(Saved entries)
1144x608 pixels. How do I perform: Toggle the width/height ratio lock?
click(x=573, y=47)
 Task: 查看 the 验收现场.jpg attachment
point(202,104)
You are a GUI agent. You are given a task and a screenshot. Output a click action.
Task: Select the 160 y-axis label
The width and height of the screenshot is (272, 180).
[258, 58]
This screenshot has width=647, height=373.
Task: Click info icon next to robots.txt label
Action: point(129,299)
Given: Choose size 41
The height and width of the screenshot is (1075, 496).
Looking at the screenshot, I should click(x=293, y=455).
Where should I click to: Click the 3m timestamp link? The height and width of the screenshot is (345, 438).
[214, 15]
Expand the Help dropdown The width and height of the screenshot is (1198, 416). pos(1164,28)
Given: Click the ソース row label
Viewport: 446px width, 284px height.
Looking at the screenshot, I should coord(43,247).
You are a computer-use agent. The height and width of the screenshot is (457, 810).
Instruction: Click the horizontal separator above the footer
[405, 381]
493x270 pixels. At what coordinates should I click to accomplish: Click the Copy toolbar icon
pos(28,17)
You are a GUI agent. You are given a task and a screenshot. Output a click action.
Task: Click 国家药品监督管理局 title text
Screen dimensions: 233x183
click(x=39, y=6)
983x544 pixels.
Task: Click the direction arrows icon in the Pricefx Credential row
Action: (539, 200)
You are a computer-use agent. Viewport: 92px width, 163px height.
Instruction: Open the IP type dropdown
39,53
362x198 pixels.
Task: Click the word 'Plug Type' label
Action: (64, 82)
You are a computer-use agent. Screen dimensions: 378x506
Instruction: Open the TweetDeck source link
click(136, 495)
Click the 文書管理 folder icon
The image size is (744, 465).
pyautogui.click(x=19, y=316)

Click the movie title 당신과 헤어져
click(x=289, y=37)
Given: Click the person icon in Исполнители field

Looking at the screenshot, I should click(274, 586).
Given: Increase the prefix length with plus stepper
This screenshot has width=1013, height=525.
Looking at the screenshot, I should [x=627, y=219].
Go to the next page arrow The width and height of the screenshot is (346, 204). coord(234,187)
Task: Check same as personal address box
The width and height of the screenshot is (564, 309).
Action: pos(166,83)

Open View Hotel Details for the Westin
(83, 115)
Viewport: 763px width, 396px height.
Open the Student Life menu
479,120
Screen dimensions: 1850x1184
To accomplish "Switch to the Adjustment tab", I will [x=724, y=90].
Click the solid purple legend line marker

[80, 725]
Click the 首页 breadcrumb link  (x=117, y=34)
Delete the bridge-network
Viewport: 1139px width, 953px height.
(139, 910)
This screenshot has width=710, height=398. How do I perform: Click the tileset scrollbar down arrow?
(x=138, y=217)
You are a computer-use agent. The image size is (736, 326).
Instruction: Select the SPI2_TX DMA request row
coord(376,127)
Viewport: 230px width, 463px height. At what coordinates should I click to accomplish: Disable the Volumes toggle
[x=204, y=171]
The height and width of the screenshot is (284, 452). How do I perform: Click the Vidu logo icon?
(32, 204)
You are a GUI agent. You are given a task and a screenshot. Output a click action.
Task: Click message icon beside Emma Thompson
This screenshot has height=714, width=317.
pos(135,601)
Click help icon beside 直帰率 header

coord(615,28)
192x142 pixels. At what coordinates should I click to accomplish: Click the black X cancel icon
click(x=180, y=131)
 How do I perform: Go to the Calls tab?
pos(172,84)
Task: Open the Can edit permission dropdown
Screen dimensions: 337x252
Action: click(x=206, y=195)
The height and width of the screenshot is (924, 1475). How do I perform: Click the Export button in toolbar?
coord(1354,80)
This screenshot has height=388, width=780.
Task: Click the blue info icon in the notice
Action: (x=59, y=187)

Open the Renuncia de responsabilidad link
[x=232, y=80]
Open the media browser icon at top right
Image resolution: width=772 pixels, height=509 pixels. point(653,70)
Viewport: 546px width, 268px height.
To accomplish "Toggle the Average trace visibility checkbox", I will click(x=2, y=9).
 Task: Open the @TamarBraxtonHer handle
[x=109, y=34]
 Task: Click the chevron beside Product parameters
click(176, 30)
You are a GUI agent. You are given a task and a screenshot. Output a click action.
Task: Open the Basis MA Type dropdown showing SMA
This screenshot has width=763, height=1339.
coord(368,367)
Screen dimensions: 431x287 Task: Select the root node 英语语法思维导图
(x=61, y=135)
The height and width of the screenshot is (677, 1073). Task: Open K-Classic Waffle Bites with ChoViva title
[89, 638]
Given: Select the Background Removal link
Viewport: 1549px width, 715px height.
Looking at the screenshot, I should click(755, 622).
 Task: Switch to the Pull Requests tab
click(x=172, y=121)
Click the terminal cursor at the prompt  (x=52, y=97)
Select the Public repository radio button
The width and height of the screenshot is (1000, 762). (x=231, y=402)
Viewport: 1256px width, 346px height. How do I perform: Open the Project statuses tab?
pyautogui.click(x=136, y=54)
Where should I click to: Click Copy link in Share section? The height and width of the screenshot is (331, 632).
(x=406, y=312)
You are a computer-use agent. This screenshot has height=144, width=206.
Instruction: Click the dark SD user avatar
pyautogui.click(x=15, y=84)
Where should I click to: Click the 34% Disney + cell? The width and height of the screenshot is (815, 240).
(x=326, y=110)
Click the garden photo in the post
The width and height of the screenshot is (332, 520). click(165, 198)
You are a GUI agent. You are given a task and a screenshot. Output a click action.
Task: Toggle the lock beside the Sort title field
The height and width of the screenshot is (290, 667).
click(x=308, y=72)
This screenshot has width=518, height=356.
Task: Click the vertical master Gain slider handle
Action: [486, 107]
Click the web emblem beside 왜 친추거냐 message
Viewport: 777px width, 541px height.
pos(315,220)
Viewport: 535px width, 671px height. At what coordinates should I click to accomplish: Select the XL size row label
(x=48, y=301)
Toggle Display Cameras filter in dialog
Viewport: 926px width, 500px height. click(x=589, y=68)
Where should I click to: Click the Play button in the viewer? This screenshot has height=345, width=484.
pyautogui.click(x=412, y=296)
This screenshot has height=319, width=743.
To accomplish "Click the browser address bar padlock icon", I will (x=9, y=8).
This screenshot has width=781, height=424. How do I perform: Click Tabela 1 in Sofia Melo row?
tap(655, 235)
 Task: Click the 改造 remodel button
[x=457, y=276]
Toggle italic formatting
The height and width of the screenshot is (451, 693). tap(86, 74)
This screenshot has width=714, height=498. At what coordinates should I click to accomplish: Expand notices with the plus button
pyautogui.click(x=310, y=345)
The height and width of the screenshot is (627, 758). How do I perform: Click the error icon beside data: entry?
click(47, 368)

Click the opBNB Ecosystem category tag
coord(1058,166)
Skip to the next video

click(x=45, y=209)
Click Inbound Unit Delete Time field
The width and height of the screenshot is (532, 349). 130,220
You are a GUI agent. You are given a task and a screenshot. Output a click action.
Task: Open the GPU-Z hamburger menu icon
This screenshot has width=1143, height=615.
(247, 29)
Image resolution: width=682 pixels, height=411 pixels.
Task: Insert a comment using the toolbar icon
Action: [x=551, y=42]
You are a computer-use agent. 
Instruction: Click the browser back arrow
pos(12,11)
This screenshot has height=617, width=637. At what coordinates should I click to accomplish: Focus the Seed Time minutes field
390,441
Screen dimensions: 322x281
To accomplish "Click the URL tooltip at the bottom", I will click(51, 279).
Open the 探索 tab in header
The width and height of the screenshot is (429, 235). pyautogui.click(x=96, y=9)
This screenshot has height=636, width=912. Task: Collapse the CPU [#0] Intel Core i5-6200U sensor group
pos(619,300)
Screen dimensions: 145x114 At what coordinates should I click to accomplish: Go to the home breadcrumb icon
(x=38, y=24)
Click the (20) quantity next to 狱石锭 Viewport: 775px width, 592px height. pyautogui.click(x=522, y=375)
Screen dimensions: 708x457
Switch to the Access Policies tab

* [Exercise instructions]:
If a line above contains the word "address", list it.

* [Expected output]:
Task: Check same as personal address box
To accomplish "Click the browser address bar padlock icon", I will (x=9, y=8).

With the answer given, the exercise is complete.